ABOUT THIS EXERCISE: Retype each entry. Leave every word as it is.

*** EXTRACTED ENTRIES

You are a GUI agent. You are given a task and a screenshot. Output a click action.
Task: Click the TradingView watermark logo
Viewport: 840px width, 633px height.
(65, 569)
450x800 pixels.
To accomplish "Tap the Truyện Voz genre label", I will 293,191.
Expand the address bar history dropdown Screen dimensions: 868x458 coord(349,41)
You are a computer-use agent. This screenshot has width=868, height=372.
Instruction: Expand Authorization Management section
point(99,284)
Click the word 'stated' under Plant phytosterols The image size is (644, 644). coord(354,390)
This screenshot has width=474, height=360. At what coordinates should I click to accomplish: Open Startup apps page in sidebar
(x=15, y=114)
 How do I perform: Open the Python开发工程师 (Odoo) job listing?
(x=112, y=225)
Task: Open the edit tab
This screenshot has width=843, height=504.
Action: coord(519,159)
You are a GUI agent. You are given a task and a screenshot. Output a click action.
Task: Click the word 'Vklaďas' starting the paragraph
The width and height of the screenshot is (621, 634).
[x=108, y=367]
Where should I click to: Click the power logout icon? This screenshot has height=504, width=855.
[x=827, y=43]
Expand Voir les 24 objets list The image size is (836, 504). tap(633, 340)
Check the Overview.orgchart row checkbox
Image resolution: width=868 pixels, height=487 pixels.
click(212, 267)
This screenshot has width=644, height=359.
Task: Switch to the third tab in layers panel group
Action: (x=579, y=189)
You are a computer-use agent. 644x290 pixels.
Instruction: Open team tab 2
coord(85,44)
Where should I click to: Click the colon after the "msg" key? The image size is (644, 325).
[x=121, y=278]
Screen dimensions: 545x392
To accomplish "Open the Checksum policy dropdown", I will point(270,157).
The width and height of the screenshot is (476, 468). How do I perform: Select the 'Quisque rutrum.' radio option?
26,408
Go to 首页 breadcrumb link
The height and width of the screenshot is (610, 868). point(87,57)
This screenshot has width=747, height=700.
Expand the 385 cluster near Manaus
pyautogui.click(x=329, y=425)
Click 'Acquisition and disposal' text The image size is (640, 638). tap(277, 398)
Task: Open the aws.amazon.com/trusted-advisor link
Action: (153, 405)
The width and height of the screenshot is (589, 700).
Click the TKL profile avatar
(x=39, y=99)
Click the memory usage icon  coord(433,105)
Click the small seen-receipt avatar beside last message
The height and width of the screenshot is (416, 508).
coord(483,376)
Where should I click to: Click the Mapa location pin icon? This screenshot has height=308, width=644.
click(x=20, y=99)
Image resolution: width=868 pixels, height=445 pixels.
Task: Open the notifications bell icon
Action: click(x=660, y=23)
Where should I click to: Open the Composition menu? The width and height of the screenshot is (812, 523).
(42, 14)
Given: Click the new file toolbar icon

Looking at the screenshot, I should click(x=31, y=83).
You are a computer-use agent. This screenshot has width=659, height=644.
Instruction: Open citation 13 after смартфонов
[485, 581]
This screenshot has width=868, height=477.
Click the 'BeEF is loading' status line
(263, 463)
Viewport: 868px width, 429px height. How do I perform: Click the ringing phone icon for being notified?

******

TASK ANSWER:
You are a GUI agent. You are given a task and a screenshot. Output a click action.
Task: Click the TradingView watermark logo
Viewport: 840px width, 633px height.
(65, 569)
450x800 pixels.
To accomplish "Tap the Truyện Voz genre label", I will 293,191.
Expand the address bar history dropdown Screen dimensions: 868x458 coord(349,41)
You are a computer-use agent. This screenshot has width=868, height=372.
Instruction: Expand Authorization Management section
point(99,284)
Click the word 'stated' under Plant phytosterols The image size is (644, 644). coord(354,390)
This screenshot has width=474, height=360. At what coordinates should I click to accomplish: Open Startup apps page in sidebar
(x=15, y=114)
 How do I perform: Open the Python开发工程师 (Odoo) job listing?
(x=112, y=225)
Task: Open the edit tab
This screenshot has width=843, height=504.
Action: coord(519,159)
You are a GUI agent. You are given a task and a screenshot. Output a click action.
Task: Click the word 'Vklaďas' starting the paragraph
The width and height of the screenshot is (621, 634).
[x=108, y=367]
Where should I click to: Click the power logout icon? This screenshot has height=504, width=855.
[x=827, y=43]
Expand Voir les 24 objets list The image size is (836, 504). tap(633, 340)
Check the Overview.orgchart row checkbox
Image resolution: width=868 pixels, height=487 pixels.
click(212, 267)
This screenshot has width=644, height=359.
Task: Switch to the third tab in layers panel group
Action: (x=579, y=189)
You are a computer-use agent. 644x290 pixels.
Instruction: Open team tab 2
coord(85,44)
Where should I click to: Click the colon after the "msg" key? The image size is (644, 325).
[x=121, y=278]
Screen dimensions: 545x392
To accomplish "Open the Checksum policy dropdown", I will point(270,157).
The width and height of the screenshot is (476, 468). How do I perform: Select the 'Quisque rutrum.' radio option?
26,408
Go to 首页 breadcrumb link
The height and width of the screenshot is (610, 868). point(87,57)
This screenshot has width=747, height=700.
Expand the 385 cluster near Manaus
pyautogui.click(x=329, y=425)
Click 'Acquisition and disposal' text The image size is (640, 638). tap(277, 398)
Task: Open the aws.amazon.com/trusted-advisor link
Action: (153, 405)
The width and height of the screenshot is (589, 700).
Click the TKL profile avatar
(x=39, y=99)
Click the memory usage icon  coord(433,105)
Click the small seen-receipt avatar beside last message
The height and width of the screenshot is (416, 508).
coord(483,376)
Where should I click to: Click the Mapa location pin icon? This screenshot has height=308, width=644.
click(x=20, y=99)
Image resolution: width=868 pixels, height=445 pixels.
Task: Open the notifications bell icon
Action: click(x=660, y=23)
Where should I click to: Open the Composition menu? The width and height of the screenshot is (812, 523).
(42, 14)
Given: Click the new file toolbar icon

Looking at the screenshot, I should click(x=31, y=83).
You are a computer-use agent. This screenshot has width=659, height=644.
Instruction: Open citation 13 after смартфонов
[485, 581]
This screenshot has width=868, height=477.
Click the 'BeEF is loading' status line
(263, 463)
Viewport: 868px width, 429px height. How do I perform: Click the ringing phone icon for being notified?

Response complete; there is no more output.